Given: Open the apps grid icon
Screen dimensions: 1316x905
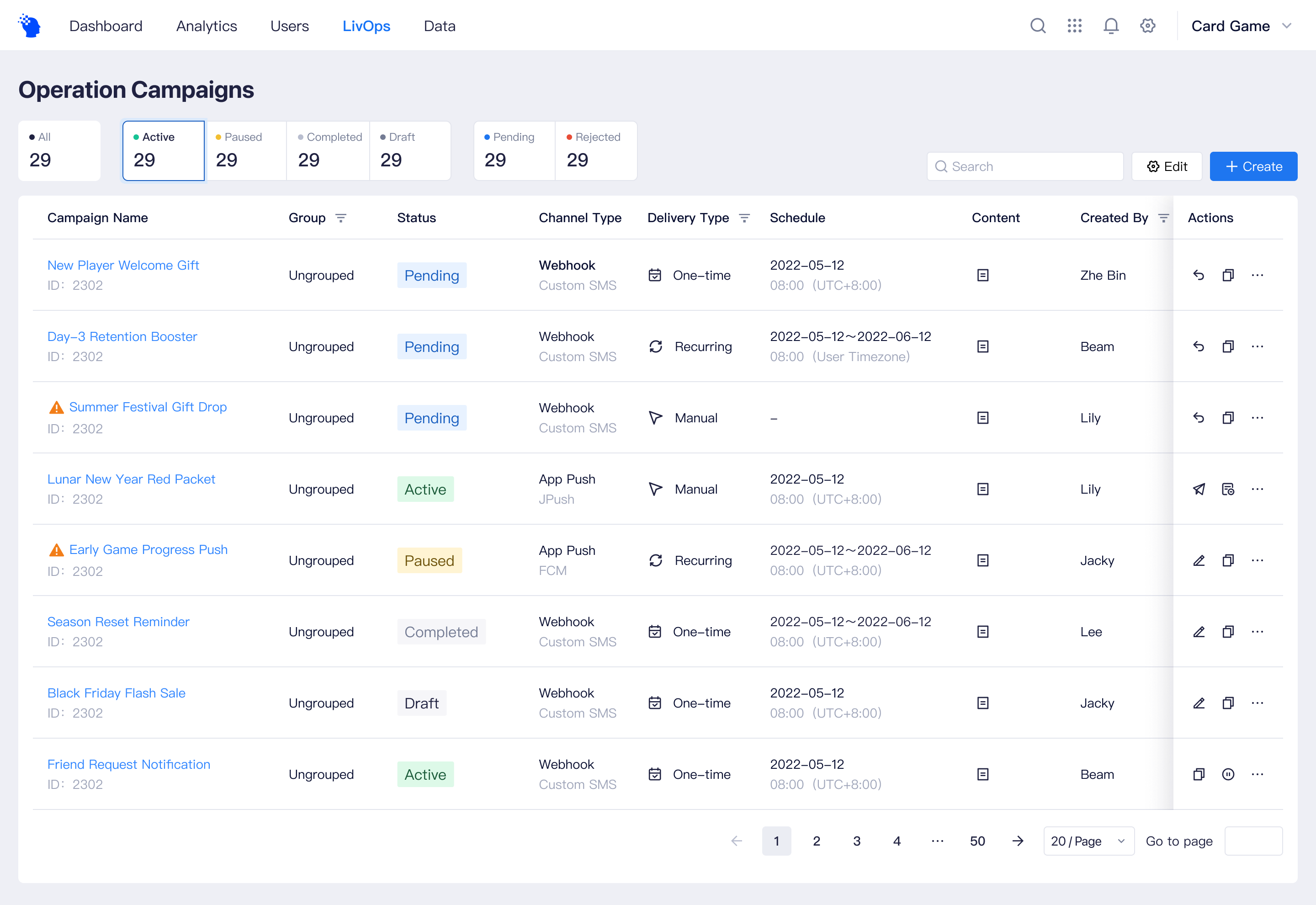Looking at the screenshot, I should (x=1074, y=26).
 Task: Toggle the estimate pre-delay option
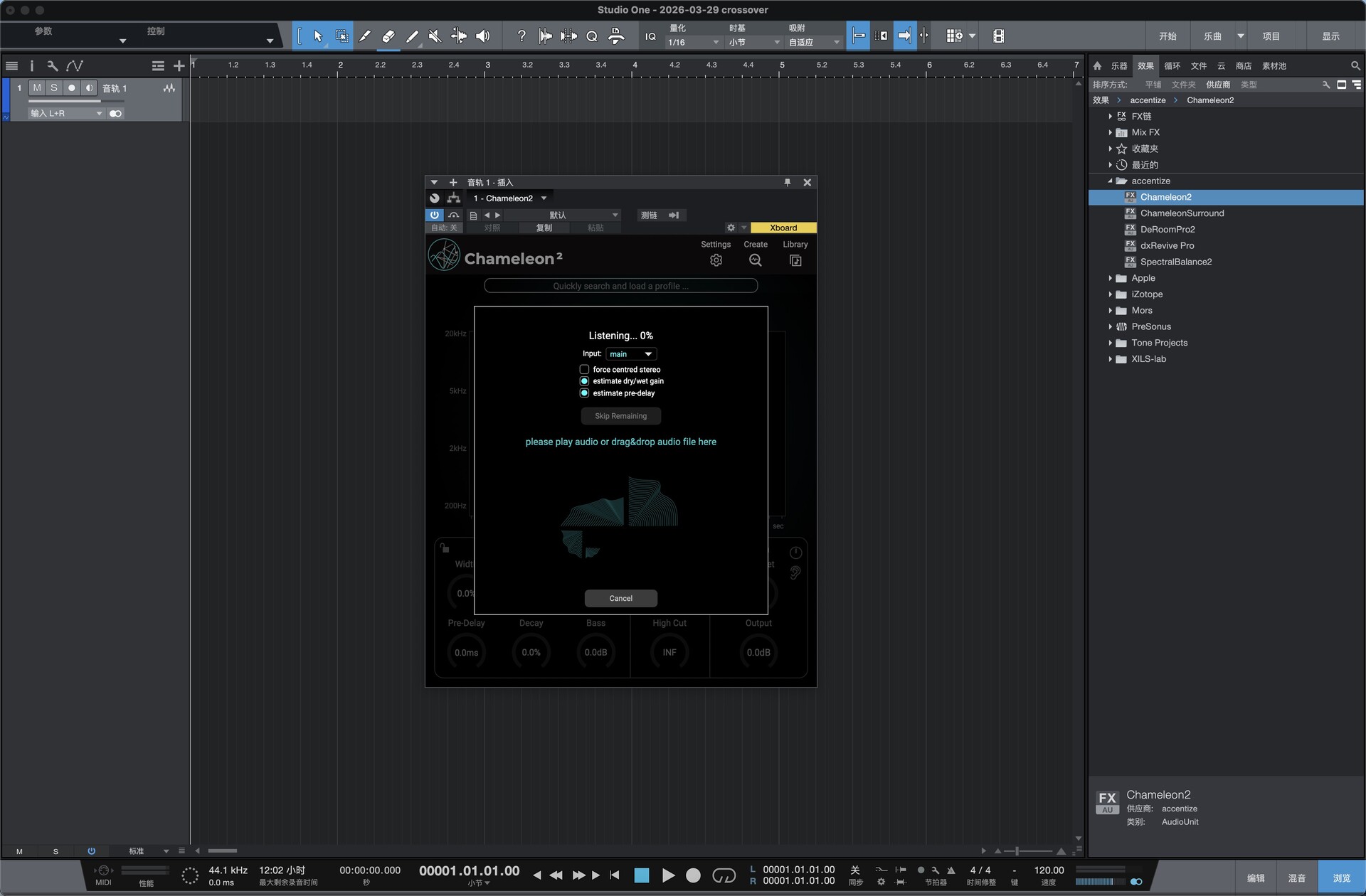coord(584,393)
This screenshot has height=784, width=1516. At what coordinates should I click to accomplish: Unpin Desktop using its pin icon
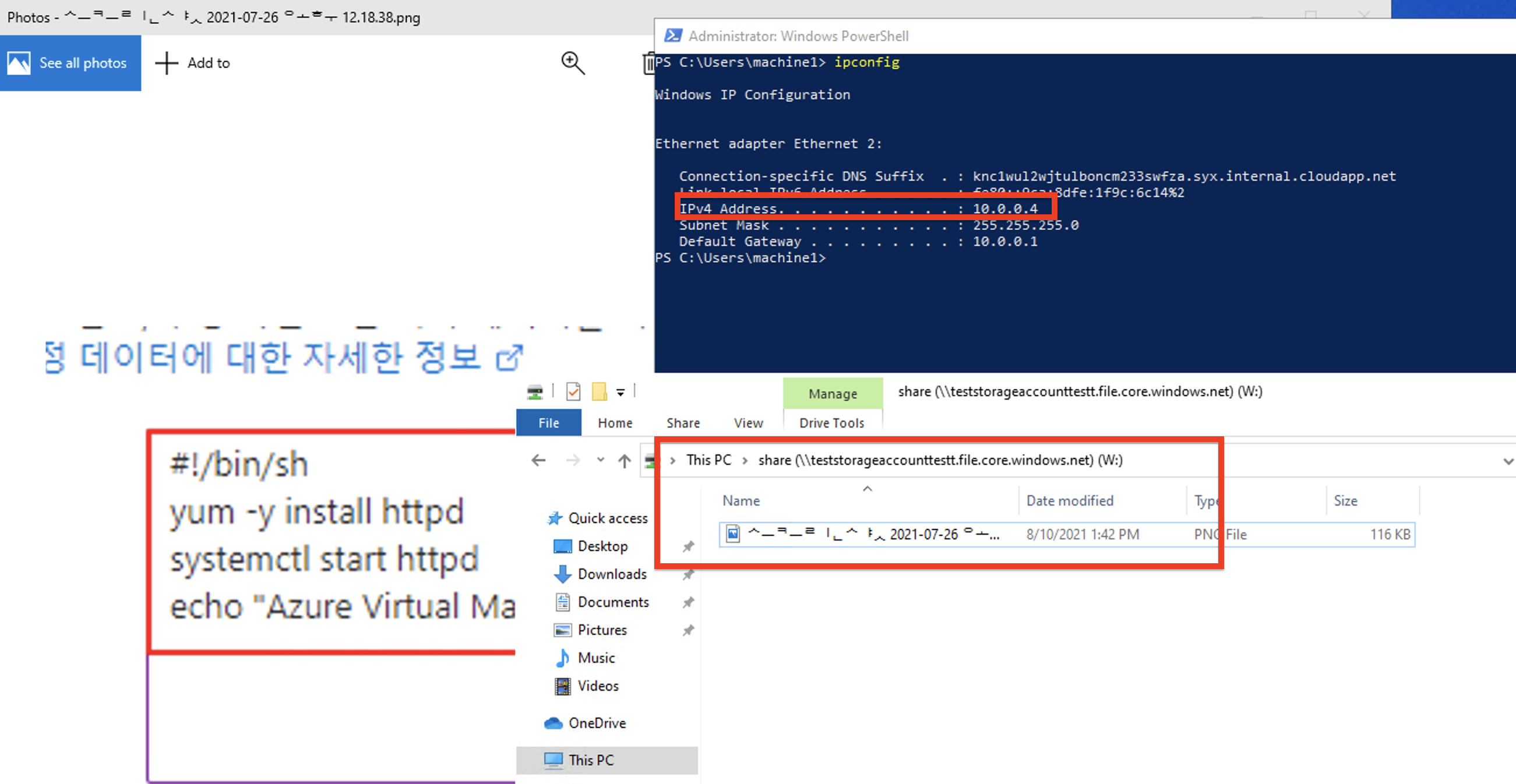(x=688, y=546)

● ● ●

### ASSIGNMENT
Please print all the data above word for word. Pictures should not appear in the copy.

### RESPONSE BOX
Given: Open the apps grid icon
Screen dimensions: 1316x905
Looking at the screenshot, I should (x=1074, y=26).
 Task: Toggle the estimate pre-delay option
coord(584,393)
This screenshot has height=784, width=1516. At what coordinates should I click to accomplish: Unpin Desktop using its pin icon
(x=688, y=546)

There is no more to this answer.